Not to mention, you'll be artificially limiting your range until you get the FW update applied.
 
Thanks Lothsahn.

Figure 5 results for a non updated firmware mirrors what I am seeing at 3.5 years/low 20K miles after 750 charge cycles so maybe the software update is the factor in my case or at least one of the factors in my reported low SOH.

I need to find the variables used to estimate SOH because from the last time I recharged before today SOH has moved from 64.85% to 65.47% not that is a meaningful value change. This spring I will have more time to get the car to a qualified Leaf service center.

Some reported a DC fast charge has given them back one SOH bar and I want to understand how that could possible happen before I do the firmware update. Almost daily the results of using Leaf Spy Pro is moving my understanding of the traction battery function forward.
 
GaleHawkins said:
Thanks Lothsahn.

Figure 5 results for a non updated firmware mirrors what I am seeing at 3.5 years/low 20K miles after 750 charge cycles so maybe the software update is the factor in my case or at least one of the factors in my reported low SOH.

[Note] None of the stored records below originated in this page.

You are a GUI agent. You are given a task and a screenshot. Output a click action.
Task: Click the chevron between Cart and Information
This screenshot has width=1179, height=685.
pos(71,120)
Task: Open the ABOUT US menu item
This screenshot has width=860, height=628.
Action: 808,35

I need to find the variables used to estimate SOH because from the last time I recharged before today SOH has moved from 64.85% to 65.47% not that is a meaningful value change. This spring I will have more time to get the car to a qualified Leaf service center.

Some reported a DC fast charge has given them back one SOH bar and I want to understand how that could possible happen before I do the firmware update. Almost daily the results of using Leaf Spy Pro is moving my understanding of the traction battery function forward.

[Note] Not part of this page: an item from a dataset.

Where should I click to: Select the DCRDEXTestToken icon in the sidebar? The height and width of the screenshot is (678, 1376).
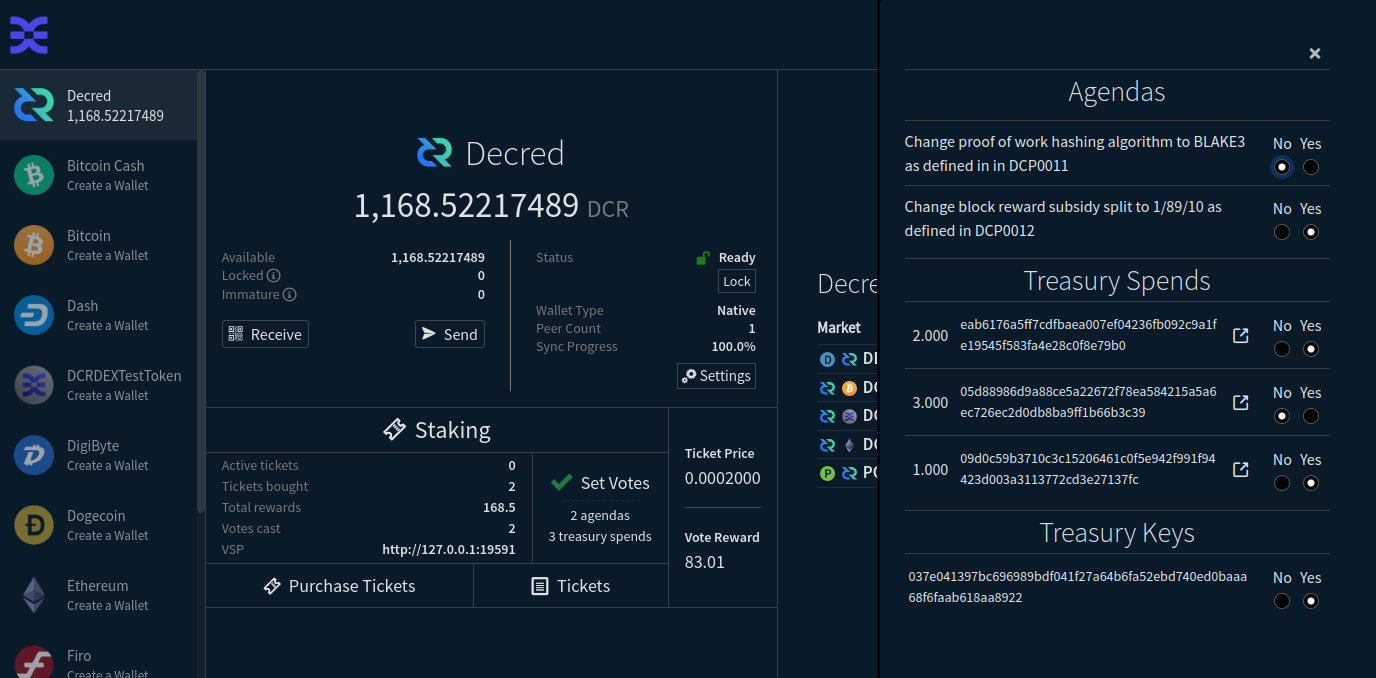[33, 384]
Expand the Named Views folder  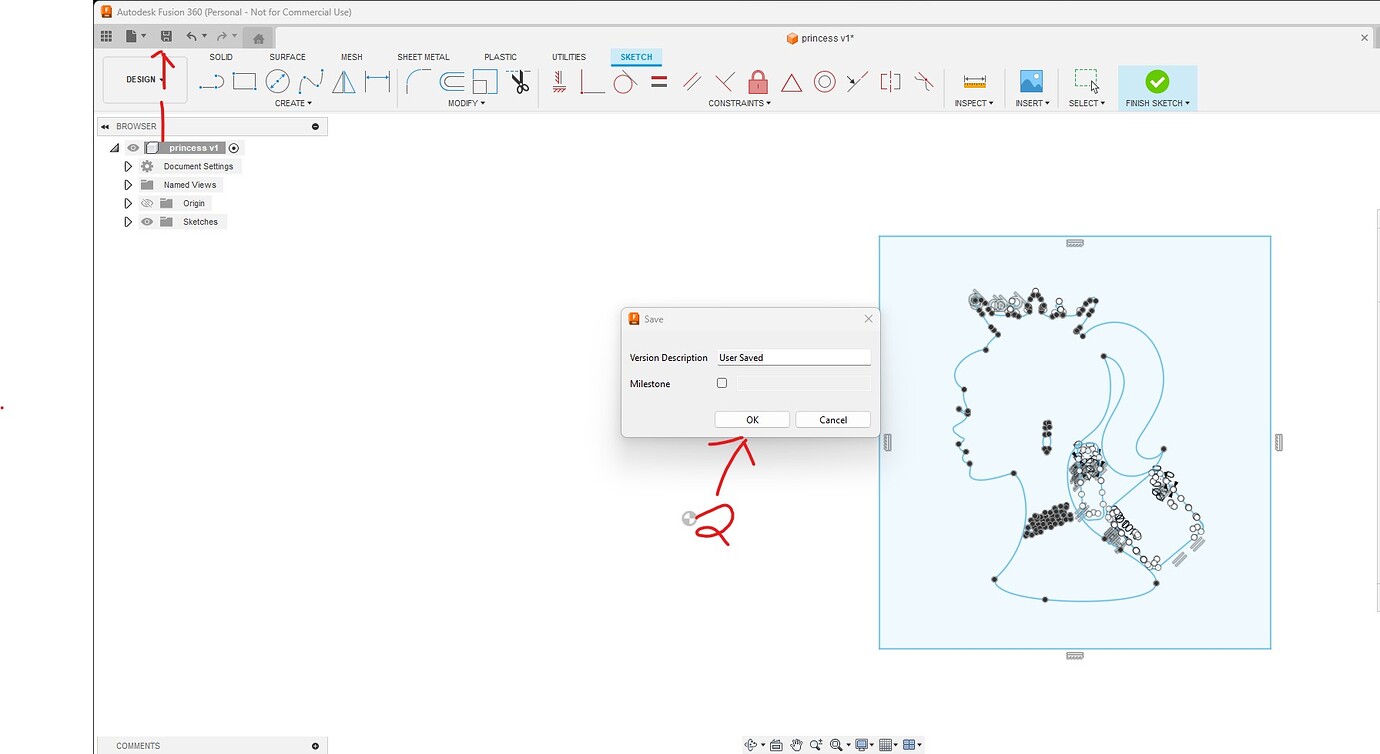click(x=127, y=184)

As an update 13 months later I lost my 4 SOH bar 6 days after the above post. After Christmas holidays I dropped of car 30 Dec 2019 and after some resistance at division level the 40 kWh battery was installed and I picked it up 12 Feb 2020. It got totalled 7 Nov 2020 when a Toyota van shot through a red light. SOC was 89% and 5 weeks later and after running it hard 2 miles testing handling at interstate speeds SOC is at 88%. I am working on getting a parts car and they aren't cheap.

Strangely with the 12v battery disconnected SOH per Leaf Spy Pro stops declining. I plan to get 12v blade cut off switch to test if 12 volt battery being connected leads to faster degradation of traction battery when we get it back on the road.
 
Any updates on 2019 battery characteristics? I am looking at as used 2019. The first post in this thread talks about fast degradation in the 2018 pack.
 
The 40kWh packs look OK, at least to me. They seem to drop in a non-linear but similar manner on most of the cars monitored here. Also, AFAIK, there are no verified cases of a 2018+ car that has lost a capacity bar yet, in any climate or use case.
 
For details on a 40 kWh pack that's had issues, see this post:

https://www.mynissanleaf.com/viewtopic.php?f=9&t=30585&start=620#p597396

That's an outlier though (taxi, with many DCFCs)
 
Indeed. On the one hand, it's a bit scary to see that cell. On the other hand, it shows how robust the Nissan design is, in that it can tolerate that kind of wear and change but still work as designed, and hopefully still be safe. I have no idea how close that cell is to causing a problem but the fact that it was still operating as normal indicates it isn't completely fragile.